---- RECORD SET

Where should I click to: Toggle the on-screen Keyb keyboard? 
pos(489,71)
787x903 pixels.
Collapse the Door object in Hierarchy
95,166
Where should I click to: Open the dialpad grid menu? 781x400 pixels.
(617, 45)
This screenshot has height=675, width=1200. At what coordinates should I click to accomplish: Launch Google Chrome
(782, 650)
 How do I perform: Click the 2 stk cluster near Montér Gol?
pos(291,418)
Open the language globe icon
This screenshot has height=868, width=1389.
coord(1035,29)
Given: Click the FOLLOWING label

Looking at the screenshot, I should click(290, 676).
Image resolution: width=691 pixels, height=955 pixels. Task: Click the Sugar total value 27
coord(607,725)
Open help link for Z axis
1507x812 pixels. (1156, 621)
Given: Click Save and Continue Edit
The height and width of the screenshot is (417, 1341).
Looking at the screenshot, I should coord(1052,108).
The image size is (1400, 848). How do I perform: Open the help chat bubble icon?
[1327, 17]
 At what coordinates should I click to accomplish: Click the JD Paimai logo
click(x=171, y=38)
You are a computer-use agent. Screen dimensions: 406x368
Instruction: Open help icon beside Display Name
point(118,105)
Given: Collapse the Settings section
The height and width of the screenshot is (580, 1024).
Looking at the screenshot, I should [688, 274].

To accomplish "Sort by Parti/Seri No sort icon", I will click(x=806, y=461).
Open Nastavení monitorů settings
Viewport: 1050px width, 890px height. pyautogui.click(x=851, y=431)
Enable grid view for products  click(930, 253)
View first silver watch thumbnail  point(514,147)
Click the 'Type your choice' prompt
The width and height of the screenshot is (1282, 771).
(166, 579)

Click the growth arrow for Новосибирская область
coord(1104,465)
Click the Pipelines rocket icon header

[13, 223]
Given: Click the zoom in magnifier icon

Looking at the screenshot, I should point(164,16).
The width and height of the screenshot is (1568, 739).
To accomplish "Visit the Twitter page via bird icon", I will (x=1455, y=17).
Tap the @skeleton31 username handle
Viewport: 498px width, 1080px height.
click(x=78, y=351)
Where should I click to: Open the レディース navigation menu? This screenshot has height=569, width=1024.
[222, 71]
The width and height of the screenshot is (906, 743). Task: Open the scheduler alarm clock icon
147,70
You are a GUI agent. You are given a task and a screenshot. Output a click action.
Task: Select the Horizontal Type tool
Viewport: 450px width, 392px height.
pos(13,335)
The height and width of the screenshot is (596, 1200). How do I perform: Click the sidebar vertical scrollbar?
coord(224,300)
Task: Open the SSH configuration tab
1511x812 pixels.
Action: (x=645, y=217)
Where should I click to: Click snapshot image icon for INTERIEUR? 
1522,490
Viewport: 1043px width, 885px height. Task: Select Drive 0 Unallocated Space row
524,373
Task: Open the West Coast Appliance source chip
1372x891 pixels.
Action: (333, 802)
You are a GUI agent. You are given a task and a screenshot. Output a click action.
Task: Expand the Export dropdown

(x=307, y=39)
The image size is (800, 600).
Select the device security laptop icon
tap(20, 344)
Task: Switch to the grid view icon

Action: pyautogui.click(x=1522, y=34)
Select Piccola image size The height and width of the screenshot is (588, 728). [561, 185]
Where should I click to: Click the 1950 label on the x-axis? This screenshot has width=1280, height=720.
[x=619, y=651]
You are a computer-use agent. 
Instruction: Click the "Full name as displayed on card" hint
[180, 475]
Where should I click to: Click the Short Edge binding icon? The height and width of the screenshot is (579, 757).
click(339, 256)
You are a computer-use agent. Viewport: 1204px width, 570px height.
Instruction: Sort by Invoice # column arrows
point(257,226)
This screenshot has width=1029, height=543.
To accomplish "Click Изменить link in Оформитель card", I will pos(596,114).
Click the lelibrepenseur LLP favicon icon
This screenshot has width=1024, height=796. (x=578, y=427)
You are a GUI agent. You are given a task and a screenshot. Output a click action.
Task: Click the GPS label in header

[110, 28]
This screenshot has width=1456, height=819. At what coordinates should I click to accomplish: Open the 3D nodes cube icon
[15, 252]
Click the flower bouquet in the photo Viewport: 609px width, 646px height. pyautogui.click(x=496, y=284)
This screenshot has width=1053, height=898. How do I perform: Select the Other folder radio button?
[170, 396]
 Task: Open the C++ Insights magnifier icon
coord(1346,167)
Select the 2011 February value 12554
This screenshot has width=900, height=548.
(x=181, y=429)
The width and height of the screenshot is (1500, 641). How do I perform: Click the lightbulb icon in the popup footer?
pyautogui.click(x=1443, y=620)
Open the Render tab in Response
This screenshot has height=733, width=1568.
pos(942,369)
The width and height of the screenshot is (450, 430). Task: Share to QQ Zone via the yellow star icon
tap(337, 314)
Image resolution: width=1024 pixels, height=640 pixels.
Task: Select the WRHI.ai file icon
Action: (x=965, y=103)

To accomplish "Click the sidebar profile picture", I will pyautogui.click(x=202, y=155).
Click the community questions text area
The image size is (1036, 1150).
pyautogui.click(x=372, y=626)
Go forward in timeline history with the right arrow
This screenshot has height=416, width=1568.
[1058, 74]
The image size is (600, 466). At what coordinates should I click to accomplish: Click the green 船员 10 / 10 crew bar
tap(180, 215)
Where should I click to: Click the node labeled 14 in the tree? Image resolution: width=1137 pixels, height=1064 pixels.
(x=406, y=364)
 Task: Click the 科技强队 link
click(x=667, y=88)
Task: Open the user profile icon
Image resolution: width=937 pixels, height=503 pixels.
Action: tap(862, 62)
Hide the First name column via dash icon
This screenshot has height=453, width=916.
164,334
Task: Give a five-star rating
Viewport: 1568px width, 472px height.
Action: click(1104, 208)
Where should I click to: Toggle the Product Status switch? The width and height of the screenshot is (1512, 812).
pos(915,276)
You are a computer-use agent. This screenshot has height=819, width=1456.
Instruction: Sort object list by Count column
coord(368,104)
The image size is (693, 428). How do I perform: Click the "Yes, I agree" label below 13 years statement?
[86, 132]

--------

[WHAT THE TASK REQUIRES] Every line from the first entry to the line containing "Open the language globe icon" should be transcribed exactly, and nothing beyond it.

[ANSWER SPACE]
Where should I click to: Toggle the on-screen Keyb keyboard? 
pos(489,71)
787x903 pixels.
Collapse the Door object in Hierarchy
95,166
Where should I click to: Open the dialpad grid menu? 781x400 pixels.
(617, 45)
This screenshot has height=675, width=1200. At what coordinates should I click to accomplish: Launch Google Chrome
(782, 650)
 How do I perform: Click the 2 stk cluster near Montér Gol?
pos(291,418)
Open the language globe icon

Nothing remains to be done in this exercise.